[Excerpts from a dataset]
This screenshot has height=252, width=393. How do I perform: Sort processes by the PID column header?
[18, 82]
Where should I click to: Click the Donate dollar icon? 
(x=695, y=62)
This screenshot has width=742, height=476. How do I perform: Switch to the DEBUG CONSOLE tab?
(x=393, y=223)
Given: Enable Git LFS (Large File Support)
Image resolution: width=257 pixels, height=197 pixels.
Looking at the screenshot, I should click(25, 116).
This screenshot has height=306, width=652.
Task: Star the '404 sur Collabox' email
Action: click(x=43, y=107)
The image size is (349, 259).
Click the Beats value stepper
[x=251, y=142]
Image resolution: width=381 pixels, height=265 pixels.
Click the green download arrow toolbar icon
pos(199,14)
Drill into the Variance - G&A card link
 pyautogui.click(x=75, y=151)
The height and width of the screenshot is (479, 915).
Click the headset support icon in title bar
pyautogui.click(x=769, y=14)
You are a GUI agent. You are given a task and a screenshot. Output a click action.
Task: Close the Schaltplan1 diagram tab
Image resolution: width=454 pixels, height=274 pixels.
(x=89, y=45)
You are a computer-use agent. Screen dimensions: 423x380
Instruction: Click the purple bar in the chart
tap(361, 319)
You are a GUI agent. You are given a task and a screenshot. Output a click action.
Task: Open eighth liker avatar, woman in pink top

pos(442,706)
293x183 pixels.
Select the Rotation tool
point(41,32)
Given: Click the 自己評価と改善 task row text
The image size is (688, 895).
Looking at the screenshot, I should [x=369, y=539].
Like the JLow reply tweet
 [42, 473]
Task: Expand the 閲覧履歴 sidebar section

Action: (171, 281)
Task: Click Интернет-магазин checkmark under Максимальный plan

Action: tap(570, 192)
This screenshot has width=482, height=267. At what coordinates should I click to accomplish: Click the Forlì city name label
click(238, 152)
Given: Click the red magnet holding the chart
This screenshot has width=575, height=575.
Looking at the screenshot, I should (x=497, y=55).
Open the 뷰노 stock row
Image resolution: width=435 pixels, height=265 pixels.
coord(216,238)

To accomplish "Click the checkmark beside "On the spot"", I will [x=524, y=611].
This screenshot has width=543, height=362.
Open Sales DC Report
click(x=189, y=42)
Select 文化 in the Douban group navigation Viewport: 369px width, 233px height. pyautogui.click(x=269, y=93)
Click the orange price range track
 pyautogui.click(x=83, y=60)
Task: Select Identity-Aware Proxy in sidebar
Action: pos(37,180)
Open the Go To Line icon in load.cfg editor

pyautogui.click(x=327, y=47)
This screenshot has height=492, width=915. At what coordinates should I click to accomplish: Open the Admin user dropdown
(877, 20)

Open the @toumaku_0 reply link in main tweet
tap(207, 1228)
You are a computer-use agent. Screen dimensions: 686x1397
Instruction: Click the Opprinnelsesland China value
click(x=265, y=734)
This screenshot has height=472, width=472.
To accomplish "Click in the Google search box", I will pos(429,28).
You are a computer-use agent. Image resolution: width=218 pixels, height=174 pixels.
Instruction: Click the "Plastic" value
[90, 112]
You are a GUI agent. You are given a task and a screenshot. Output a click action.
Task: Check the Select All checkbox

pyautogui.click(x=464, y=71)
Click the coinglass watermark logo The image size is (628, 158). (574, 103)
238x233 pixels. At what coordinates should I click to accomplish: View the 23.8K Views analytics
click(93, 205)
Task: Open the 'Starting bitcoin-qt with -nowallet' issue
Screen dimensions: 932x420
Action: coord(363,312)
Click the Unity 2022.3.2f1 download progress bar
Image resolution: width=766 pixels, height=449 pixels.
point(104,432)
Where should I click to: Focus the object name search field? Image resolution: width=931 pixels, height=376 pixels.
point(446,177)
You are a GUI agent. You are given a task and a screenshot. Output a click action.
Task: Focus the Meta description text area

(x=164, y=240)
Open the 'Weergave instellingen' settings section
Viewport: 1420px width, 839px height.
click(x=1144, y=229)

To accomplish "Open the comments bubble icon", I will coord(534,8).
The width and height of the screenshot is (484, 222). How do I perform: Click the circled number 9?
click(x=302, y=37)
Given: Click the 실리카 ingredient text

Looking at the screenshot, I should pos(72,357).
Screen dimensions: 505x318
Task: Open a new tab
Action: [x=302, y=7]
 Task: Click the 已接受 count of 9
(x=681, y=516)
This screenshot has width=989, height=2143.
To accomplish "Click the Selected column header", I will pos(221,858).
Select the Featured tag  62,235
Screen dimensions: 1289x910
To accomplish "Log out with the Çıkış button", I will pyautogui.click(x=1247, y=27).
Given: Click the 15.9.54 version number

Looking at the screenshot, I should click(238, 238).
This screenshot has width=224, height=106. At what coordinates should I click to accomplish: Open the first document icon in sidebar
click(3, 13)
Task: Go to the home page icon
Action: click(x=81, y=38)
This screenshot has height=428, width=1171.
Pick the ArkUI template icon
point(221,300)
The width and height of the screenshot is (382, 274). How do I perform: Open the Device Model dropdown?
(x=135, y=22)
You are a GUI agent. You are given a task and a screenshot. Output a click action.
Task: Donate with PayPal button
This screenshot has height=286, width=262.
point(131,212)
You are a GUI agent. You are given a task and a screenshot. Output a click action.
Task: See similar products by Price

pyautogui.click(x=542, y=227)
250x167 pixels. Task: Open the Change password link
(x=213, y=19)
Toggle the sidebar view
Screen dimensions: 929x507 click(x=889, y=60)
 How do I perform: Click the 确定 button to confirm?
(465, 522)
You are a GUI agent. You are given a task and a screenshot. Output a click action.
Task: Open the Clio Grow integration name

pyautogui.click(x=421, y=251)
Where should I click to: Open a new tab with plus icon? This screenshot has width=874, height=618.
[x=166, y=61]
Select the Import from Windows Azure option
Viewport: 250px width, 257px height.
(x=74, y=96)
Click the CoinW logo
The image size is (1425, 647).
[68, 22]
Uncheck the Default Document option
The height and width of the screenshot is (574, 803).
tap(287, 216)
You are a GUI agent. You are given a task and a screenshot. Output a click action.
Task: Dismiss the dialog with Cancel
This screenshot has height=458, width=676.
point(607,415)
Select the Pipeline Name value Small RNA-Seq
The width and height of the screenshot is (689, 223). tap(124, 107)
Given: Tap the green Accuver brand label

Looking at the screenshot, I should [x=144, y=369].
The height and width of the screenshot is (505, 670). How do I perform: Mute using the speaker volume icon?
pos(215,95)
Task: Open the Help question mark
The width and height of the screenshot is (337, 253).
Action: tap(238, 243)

__EXERCISE__
Restate the records word for word, keeping every line.

__RESULT OF THE TASK__
This screenshot has height=252, width=393. How do I perform: Sort processes by the PID column header?
[18, 82]
Where should I click to: Click the Donate dollar icon? 
(x=695, y=62)
This screenshot has width=742, height=476. How do I perform: Switch to the DEBUG CONSOLE tab?
(x=393, y=223)
Given: Enable Git LFS (Large File Support)
Image resolution: width=257 pixels, height=197 pixels.
Looking at the screenshot, I should click(25, 116).
This screenshot has height=306, width=652.
Task: Star the '404 sur Collabox' email
Action: click(x=43, y=107)
The image size is (349, 259).
Click the Beats value stepper
[x=251, y=142]
Image resolution: width=381 pixels, height=265 pixels.
Click the green download arrow toolbar icon
pos(199,14)
Drill into the Variance - G&A card link
 pyautogui.click(x=75, y=151)
The height and width of the screenshot is (479, 915).
Click the headset support icon in title bar
pyautogui.click(x=769, y=14)
You are a GUI agent. You are given a task and a screenshot. Output a click action.
Task: Close the Schaltplan1 diagram tab
Image resolution: width=454 pixels, height=274 pixels.
(x=89, y=45)
You are a computer-use agent. Screen dimensions: 423x380
Instruction: Click the purple bar in the chart
tap(361, 319)
You are a GUI agent. You are given a task and a screenshot. Output a click action.
Task: Open eighth liker avatar, woman in pink top

pos(442,706)
293x183 pixels.
Select the Rotation tool
point(41,32)
Given: Click the 自己評価と改善 task row text
The image size is (688, 895).
Looking at the screenshot, I should [x=369, y=539].
Like the JLow reply tweet
 [42, 473]
Task: Expand the 閲覧履歴 sidebar section

Action: (171, 281)
Task: Click Интернет-магазин checkmark under Максимальный plan

Action: tap(570, 192)
This screenshot has width=482, height=267. At what coordinates should I click to accomplish: Click the Forlì city name label
click(238, 152)
Given: Click the red magnet holding the chart
This screenshot has width=575, height=575.
Looking at the screenshot, I should (x=497, y=55).
Open the 뷰노 stock row
Image resolution: width=435 pixels, height=265 pixels.
coord(216,238)

To accomplish "Click the checkmark beside "On the spot"", I will [x=524, y=611].
This screenshot has width=543, height=362.
Open Sales DC Report
click(x=189, y=42)
Select 文化 in the Douban group navigation Viewport: 369px width, 233px height. pyautogui.click(x=269, y=93)
Click the orange price range track
 pyautogui.click(x=83, y=60)
Task: Select Identity-Aware Proxy in sidebar
Action: pos(37,180)
Open the Go To Line icon in load.cfg editor

pyautogui.click(x=327, y=47)
This screenshot has height=492, width=915. At what coordinates should I click to accomplish: Open the Admin user dropdown
(877, 20)

Open the @toumaku_0 reply link in main tweet
tap(207, 1228)
You are a computer-use agent. Screen dimensions: 686x1397
Instruction: Click the Opprinnelsesland China value
click(x=265, y=734)
This screenshot has height=472, width=472.
To accomplish "Click in the Google search box", I will pos(429,28).
You are a computer-use agent. Image resolution: width=218 pixels, height=174 pixels.
Instruction: Click the "Plastic" value
[90, 112]
You are a GUI agent. You are given a task and a screenshot. Output a click action.
Task: Check the Select All checkbox

pyautogui.click(x=464, y=71)
Click the coinglass watermark logo The image size is (628, 158). (574, 103)
238x233 pixels. At what coordinates should I click to accomplish: View the 23.8K Views analytics
click(93, 205)
Task: Open the 'Starting bitcoin-qt with -nowallet' issue
Screen dimensions: 932x420
Action: coord(363,312)
Click the Unity 2022.3.2f1 download progress bar
Image resolution: width=766 pixels, height=449 pixels.
point(104,432)
Where should I click to: Focus the object name search field? Image resolution: width=931 pixels, height=376 pixels.
point(446,177)
You are a GUI agent. You are given a task and a screenshot. Output a click action.
Task: Focus the Meta description text area

(x=164, y=240)
Open the 'Weergave instellingen' settings section
Viewport: 1420px width, 839px height.
click(x=1144, y=229)

To accomplish "Open the comments bubble icon", I will coord(534,8).
The width and height of the screenshot is (484, 222). How do I perform: Click the circled number 9?
click(x=302, y=37)
Given: Click the 실리카 ingredient text

Looking at the screenshot, I should pos(72,357).
Screen dimensions: 505x318
Task: Open a new tab
Action: [x=302, y=7]
 Task: Click the 已接受 count of 9
(x=681, y=516)
This screenshot has width=989, height=2143.
To accomplish "Click the Selected column header", I will pos(221,858).
Select the Featured tag  62,235
Screen dimensions: 1289x910
To accomplish "Log out with the Çıkış button", I will pyautogui.click(x=1247, y=27).
Given: Click the 15.9.54 version number

Looking at the screenshot, I should click(238, 238).
This screenshot has width=224, height=106. At what coordinates should I click to accomplish: Open the first document icon in sidebar
click(3, 13)
Task: Go to the home page icon
Action: click(x=81, y=38)
This screenshot has height=428, width=1171.
Pick the ArkUI template icon
point(221,300)
The width and height of the screenshot is (382, 274). How do I perform: Open the Device Model dropdown?
(x=135, y=22)
You are a GUI agent. You are given a task and a screenshot. Output a click action.
Task: Donate with PayPal button
This screenshot has height=286, width=262.
point(131,212)
You are a GUI agent. You are given a task and a screenshot. Output a click action.
Task: See similar products by Price

pyautogui.click(x=542, y=227)
250x167 pixels. Task: Open the Change password link
(x=213, y=19)
Toggle the sidebar view
Screen dimensions: 929x507 click(x=889, y=60)
 How do I perform: Click the 确定 button to confirm?
(465, 522)
You are a GUI agent. You are given a task and a screenshot. Output a click action.
Task: Open the Clio Grow integration name

pyautogui.click(x=421, y=251)
Where should I click to: Open a new tab with plus icon? This screenshot has width=874, height=618.
[x=166, y=61]
Select the Import from Windows Azure option
Viewport: 250px width, 257px height.
(x=74, y=96)
Click the CoinW logo
The image size is (1425, 647).
[68, 22]
Uncheck the Default Document option
The height and width of the screenshot is (574, 803).
tap(287, 216)
You are a GUI agent. You are given a task and a screenshot. Output a click action.
Task: Dismiss the dialog with Cancel
This screenshot has height=458, width=676.
point(607,415)
Select the Pipeline Name value Small RNA-Seq
The width and height of the screenshot is (689, 223). tap(124, 107)
Given: Tap the green Accuver brand label

Looking at the screenshot, I should [x=144, y=369].
The height and width of the screenshot is (505, 670). How do I perform: Mute using the speaker volume icon?
pos(215,95)
Task: Open the Help question mark
The width and height of the screenshot is (337, 253).
Action: tap(238, 243)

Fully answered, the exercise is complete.